Das Gehäuse (84) umfaßt einen Bund (68) an der äußeren Fläche des Gehäuses (84) zwischen den Enden (92, 94) des Gehäuses (84); und

die Einrichtung zum Einleiten des unter Druck stehenden Fluids umfaßt eine Leitung (91) durch das Gehäuse (68, 84), welche in kommunizierender Fluidverbindung mit der Gehäusebohrung (99) ist.
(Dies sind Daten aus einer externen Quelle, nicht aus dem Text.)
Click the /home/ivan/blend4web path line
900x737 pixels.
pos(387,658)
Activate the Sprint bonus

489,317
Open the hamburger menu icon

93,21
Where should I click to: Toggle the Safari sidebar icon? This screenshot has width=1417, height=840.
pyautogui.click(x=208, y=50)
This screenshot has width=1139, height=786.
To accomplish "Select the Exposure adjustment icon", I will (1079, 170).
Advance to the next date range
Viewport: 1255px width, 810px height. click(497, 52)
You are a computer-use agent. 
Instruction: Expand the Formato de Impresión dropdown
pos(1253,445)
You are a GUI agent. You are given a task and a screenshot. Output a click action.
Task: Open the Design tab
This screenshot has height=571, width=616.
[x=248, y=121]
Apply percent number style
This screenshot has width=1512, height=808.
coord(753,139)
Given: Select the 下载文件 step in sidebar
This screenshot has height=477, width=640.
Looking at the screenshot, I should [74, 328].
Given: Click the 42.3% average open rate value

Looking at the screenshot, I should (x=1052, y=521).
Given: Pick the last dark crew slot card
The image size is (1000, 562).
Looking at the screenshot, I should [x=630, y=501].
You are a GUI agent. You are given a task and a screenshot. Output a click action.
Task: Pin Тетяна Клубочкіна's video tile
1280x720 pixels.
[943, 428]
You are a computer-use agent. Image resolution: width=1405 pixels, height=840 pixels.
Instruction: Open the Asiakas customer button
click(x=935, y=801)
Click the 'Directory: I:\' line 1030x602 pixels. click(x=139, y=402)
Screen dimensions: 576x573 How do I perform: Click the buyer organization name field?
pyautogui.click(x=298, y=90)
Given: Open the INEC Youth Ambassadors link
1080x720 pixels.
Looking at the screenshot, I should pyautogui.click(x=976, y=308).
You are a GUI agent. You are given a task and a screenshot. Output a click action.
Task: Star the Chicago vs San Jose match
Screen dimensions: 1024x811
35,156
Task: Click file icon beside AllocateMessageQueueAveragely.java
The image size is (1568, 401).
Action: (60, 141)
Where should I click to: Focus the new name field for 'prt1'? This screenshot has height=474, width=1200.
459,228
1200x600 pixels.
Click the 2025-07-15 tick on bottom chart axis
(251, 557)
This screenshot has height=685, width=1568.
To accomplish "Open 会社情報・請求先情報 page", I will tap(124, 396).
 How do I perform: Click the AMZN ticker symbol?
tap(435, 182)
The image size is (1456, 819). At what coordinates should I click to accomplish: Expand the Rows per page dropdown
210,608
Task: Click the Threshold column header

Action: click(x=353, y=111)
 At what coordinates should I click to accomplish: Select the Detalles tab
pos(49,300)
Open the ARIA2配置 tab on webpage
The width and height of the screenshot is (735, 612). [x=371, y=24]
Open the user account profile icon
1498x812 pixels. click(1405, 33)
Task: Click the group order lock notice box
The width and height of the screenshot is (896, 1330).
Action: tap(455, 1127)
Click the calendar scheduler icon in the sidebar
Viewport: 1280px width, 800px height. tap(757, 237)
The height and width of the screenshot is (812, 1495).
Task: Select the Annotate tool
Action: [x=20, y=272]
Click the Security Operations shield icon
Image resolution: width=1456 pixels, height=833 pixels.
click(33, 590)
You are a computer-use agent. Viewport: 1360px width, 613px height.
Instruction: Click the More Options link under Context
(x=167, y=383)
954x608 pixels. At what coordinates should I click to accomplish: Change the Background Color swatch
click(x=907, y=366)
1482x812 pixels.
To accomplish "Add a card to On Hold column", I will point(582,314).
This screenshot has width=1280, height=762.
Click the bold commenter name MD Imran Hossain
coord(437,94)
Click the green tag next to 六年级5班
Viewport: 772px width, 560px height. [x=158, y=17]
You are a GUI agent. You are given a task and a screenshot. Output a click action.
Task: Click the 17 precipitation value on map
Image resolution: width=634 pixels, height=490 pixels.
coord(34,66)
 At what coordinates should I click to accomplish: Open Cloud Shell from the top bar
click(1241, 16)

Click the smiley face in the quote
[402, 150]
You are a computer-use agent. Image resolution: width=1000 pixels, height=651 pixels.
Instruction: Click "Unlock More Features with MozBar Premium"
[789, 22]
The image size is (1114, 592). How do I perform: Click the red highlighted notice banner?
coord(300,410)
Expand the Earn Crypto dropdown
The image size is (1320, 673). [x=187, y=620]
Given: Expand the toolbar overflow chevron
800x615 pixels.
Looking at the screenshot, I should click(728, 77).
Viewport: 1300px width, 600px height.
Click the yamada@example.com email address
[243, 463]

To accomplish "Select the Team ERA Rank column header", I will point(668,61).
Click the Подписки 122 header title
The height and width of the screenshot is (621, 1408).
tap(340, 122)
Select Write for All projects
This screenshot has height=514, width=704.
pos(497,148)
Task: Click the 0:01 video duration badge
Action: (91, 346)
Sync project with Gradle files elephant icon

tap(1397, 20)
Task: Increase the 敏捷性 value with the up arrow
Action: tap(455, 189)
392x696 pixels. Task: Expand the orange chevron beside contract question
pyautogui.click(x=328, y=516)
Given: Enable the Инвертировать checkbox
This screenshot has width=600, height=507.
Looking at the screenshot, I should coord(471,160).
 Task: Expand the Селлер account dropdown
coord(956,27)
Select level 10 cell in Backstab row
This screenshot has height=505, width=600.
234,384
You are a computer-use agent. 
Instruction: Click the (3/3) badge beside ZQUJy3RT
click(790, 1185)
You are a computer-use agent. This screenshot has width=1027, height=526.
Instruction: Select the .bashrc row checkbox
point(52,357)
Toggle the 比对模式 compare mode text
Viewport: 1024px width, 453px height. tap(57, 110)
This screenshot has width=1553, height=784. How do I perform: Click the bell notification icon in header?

5. Verfahren zum Herstellen eines Quetschventils, welches ein Einlaßende (94) und ein Auslaßende (92) hat, in einer Form (116), welches die folgenden Schritte aufweist:

Vorsehen eines länglichen, rohrförmigen Gehäuses (84), welches einen zylindrischen, zurückgeschnittenen Abschnitt (88) am Auslaßende (92) hat;

Aufbringen von Klebstoff auf den Außendurchmesser des zurückgeschnittenen Abschnittes (88) und auf den Innendurchmesser des äußeren Endes (94) des Gehäuses (84);

Vorsehen eines zylindrischen Rings (102), welcher einen Dehnungskoeffizienten hat, der größer als jener des Gehäuses (84) ist;

Erwärmen der Form (116), des Rings (102) und des Gehäuses (84) auf eine erhöhte Temperatur;

Einbringen des Gehäuses (84) und des Rings (102) in die Form (116), wobei der erwärmte Ring eng passend in einer zylindrischen Kammer (102) in der Form (116) sitzt, die Kammer (120) ein geschlossenes Ende derart hat, daß der Ring (102) an dem Ende der Kammer (120) anliegt, und das Ende des zurückgeschnittenen Abschnitts (88) an dem Auslaßende (92) des Gehäuses (84) anliegt, und wobei das Gehäuseende (92) in einem Abstand von dem Ende der Kammer (120) angeordnet ist;

Einbringen eines Dorns (118) in das Innere unter einem Abstand von der Bohrung (99) des Gehäuses (84), wobei das Ende des Dorns (118) mit dem Ende der Kammer (120) zusammenarbeitet;

Erwärmen eines Elastomers und Drücken desselben in den Raum zwischen dem Dorn (118) und dem Gehäuse (84) derart, daß es den Raum ausfüllt und um das Ende (92) des Gehäuses (84) und zwischen dem Gehäuse (84) und dem Ring (102) fließt;

Härten des Elastomers zur Bildung einer Hülse (86) in dem Gehäuse (84); und

Abkühlen der Form (116), des Rings (102), des Gehäuses (84) und des Elastomers und Ermöglichen, daß der Ring (22) sich thermisch zusammenzieht und zusammendrückend mit dem Elastomer zwischen dem Ring (102) und dem Gehäuse (84) zusammenarbeitet.